■ **QUÉ SE PIDE**:
Contesta según el relato que aparece más abajo:
(a) ¿A qué hora decían su primera misa los padres jesuitas?
(b) ¿De qué marca, año y color era el automóvil del padre?
(c) ¿Qué ponía el Kid Monterrey en la cafetera?

■ **TEXTO ELEGIDO**:
------------------------------------------------

Eran las 4 y media de la madrugada cuando nos despertaba mi papá. Y era domingo. Adormilados todavía hacíamos a pie, en la oscuridad, el breve camino entre nuestra casa y el templo de San Juan Nepomuceno. Los severos padres jesuitas oficiaban su primera misa a las 5 de la mañana. ¿Habrá todavía alguna iglesia en Saltillo -o en Coahuila, o en México, o en el continente americano, o en el mundo- donde se diga misa a las 5 de la madrugada?

Regresábamos a la casa y subíamos las cosas en el viejo automóvil. Era un Chevrolet 1937, gris, el único automóvil que en su vida pudo tener mi padre. Las cosas que subíamos eran éstas: unos lonches de huevo con chorizo, unos refrescos y un rifle Remington calibre .22. Íbamos de cacería.

Pasábamos por mi tío Alfredo Aguirre y por mis primos. Antes de salir al camino llegábamos a un café de chinos que estaba por la calle de Allende, frente a la plaza del mercado. ¿Cómo se llamaba ese café? Su nombre se me escapa. ¿Era el Café “Cantón”? No lo recuerdo.

Tomábamos café con leche y pan de azúcar. No hay en el mundo café con leche más sabroso que el de café de chinos. Alguna receta secreta han de tener los orientales, misteriosa, esotérica. El Kid Monterrey, que preparaba en su Café “Palacio” un café con leche parecido, aunque no igual, al de los chinos, me reveló su secreto alguna vez: ponía en la cafetera unas cáscaras de huevo.

Así, confortados del cuerpo y del espíritu -de éste por los jesuitas y de aquél por los chinos-, tomábamos la angosta carretera que llevaba a Arteaga, y luego nos dirigíamos al sitio de nuestra cacería. Ese sitio era el de los llanos de La Reforma, a los cuales se entra por el Puerto de Flores. No había carretera para llegar allá. La 57 era apenas un sueño en la mente de mi tío Román Cepeda, quien soñaba en comunicar Arteaga, su solar nativo, con la otra mitad del mundo. Íbamos por un camino de herradura que en verdad no era tal camino, sino el cauce del arroyo que culebrea (ni siquiera alcanza a serpentear, pues es pequeño) por abajo de donde hoy va la carretera.

------------------------------------------------

■ **MATERIAL**:

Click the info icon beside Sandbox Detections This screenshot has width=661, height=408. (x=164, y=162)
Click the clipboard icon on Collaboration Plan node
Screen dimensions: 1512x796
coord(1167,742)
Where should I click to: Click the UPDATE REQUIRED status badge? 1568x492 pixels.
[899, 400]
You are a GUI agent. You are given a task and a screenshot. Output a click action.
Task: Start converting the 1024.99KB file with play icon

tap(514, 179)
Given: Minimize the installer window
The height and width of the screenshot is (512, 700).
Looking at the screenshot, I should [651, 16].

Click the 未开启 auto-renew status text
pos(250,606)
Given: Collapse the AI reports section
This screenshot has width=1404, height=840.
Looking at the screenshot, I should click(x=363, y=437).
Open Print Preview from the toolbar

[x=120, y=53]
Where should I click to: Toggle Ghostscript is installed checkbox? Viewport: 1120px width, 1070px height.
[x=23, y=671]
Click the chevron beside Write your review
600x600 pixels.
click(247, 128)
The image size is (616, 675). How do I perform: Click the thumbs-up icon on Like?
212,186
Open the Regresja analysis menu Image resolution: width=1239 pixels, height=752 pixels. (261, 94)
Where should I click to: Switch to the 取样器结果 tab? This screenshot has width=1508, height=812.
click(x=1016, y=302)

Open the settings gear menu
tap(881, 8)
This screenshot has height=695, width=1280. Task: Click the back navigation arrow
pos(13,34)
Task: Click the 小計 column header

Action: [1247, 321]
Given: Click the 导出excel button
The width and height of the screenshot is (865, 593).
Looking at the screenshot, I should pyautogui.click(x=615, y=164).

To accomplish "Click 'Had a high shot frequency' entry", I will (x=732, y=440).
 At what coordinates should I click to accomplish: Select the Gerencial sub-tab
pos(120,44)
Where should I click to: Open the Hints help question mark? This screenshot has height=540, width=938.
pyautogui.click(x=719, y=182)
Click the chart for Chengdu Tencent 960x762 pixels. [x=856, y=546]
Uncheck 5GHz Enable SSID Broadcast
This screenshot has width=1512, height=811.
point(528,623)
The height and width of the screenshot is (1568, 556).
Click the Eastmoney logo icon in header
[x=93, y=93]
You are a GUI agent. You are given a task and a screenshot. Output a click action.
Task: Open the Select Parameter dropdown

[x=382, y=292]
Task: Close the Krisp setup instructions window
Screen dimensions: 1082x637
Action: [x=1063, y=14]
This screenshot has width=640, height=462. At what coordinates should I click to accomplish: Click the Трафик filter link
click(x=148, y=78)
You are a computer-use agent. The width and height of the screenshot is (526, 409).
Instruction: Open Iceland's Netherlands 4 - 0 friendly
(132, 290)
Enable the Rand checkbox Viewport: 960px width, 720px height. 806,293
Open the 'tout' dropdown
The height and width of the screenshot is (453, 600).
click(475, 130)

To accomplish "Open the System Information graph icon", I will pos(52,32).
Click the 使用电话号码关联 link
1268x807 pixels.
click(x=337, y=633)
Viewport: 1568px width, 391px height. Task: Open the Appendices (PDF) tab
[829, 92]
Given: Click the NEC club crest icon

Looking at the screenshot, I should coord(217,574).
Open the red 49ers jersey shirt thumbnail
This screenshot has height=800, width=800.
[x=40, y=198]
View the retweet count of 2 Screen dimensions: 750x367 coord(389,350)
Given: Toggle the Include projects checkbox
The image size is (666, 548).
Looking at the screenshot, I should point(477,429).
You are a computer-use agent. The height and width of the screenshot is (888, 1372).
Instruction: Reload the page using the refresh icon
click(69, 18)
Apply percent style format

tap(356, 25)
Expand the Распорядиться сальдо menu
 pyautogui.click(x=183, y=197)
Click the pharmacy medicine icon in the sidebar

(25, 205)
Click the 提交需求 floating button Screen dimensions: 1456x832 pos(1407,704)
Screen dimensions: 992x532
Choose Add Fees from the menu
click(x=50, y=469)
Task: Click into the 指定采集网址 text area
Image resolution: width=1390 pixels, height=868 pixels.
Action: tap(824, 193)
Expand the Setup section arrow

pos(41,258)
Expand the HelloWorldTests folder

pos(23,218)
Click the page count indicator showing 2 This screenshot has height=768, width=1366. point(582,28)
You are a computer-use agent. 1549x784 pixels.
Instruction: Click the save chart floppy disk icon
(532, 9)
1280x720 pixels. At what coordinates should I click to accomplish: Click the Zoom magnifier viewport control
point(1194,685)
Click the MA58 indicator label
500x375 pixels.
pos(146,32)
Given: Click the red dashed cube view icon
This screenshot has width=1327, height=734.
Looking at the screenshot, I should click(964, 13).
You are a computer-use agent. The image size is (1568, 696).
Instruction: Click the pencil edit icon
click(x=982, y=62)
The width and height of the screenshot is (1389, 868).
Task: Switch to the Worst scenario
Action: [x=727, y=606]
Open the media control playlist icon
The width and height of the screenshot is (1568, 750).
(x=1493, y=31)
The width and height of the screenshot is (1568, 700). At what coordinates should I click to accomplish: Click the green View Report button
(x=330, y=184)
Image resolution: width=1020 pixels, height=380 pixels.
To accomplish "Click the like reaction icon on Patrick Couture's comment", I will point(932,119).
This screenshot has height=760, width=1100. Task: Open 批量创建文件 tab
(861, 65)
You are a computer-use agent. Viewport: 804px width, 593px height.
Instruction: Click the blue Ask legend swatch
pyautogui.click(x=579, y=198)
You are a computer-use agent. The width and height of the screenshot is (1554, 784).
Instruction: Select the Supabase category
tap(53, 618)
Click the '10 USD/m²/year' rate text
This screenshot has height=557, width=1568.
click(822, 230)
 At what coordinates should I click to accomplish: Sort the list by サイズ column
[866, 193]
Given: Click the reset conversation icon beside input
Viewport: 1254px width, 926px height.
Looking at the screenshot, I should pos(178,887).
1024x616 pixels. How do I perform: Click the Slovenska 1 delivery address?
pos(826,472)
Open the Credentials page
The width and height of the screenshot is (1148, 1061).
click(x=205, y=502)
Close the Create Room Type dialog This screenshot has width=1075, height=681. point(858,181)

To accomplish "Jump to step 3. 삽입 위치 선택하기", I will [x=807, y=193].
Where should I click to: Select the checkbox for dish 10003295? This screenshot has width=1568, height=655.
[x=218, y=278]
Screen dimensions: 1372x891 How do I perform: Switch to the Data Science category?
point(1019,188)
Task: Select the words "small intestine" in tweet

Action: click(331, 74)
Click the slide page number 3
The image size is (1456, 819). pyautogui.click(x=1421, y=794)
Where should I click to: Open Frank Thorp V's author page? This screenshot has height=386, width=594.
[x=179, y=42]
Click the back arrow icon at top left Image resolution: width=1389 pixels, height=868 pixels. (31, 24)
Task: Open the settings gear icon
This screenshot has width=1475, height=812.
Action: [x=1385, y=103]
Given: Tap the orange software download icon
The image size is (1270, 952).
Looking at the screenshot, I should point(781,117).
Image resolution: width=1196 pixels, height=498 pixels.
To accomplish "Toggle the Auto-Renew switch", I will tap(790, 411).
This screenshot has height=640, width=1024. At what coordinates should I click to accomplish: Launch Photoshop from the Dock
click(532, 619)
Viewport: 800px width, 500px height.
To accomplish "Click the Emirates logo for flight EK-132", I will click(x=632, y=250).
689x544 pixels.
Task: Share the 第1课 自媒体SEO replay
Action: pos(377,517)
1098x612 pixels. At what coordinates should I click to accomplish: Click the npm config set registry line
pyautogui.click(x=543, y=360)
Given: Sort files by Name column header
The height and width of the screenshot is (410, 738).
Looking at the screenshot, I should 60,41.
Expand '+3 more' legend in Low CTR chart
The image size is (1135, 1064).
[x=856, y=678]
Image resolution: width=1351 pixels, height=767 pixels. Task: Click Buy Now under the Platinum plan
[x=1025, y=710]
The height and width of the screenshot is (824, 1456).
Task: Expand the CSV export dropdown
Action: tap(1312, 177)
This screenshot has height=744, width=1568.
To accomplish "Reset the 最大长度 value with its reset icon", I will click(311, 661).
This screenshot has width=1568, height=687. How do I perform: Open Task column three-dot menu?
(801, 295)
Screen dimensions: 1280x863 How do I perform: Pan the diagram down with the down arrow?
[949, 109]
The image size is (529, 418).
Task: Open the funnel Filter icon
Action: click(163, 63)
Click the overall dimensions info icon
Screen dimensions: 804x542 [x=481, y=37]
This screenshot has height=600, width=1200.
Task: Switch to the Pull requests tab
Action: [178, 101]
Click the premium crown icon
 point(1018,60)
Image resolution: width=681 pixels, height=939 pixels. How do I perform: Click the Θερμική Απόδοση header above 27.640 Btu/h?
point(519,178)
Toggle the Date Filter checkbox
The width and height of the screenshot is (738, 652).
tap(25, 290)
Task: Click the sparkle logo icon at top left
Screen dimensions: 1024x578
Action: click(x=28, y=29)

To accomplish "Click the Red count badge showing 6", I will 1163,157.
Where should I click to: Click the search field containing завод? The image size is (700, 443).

------------------------------------------------

■ **ASÍ SE RESPONDE**:
(a) A las 5 de la mañana.
(b) Era un Chevrolet 1937, gris.
(c) Unas cáscaras de huevo.